• _MATERIAL FOR THE TASK_

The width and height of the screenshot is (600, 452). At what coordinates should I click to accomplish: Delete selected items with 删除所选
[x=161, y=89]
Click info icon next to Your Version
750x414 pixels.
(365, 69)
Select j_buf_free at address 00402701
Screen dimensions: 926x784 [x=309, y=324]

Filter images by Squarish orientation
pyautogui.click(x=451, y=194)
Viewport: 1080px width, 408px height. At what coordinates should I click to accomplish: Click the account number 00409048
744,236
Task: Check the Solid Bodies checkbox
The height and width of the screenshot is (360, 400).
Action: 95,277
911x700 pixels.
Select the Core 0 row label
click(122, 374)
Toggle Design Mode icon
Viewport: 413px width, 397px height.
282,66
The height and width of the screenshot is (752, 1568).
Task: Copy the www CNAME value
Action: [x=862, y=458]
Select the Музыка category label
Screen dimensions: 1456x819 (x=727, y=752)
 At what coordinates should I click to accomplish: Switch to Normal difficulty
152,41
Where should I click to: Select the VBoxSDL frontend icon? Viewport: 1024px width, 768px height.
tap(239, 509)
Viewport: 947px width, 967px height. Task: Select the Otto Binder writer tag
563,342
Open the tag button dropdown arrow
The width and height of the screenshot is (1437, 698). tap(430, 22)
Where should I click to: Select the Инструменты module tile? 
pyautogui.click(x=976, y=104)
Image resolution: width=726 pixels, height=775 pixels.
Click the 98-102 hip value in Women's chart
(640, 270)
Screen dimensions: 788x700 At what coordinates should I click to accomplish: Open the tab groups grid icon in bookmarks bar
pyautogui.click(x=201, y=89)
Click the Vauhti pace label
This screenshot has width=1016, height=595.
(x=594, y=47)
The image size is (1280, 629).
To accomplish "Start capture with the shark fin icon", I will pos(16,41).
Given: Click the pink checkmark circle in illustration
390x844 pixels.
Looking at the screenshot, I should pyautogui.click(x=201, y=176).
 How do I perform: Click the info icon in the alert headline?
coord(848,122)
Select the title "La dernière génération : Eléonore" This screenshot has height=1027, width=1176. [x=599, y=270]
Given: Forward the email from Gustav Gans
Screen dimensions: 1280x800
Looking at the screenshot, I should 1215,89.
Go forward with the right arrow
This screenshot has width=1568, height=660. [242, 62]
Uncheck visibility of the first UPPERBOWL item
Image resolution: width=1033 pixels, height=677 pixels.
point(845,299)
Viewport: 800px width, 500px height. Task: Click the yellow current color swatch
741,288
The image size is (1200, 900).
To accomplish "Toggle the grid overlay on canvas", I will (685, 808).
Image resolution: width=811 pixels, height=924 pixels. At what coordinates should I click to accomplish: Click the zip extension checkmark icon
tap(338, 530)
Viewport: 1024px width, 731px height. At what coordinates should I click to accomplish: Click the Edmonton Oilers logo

• _WHAT IS EXPECTED_
Begin with the line that contains "The image size is (1200, 900)." and end with the last line of the material above. Set down that range exactly.

• _RESPONSE BELOW_
The image size is (1200, 900).
To accomplish "Toggle the grid overlay on canvas", I will (685, 808).
Image resolution: width=811 pixels, height=924 pixels. At what coordinates should I click to accomplish: Click the zip extension checkmark icon
tap(338, 530)
Viewport: 1024px width, 731px height. At what coordinates should I click to accomplish: Click the Edmonton Oilers logo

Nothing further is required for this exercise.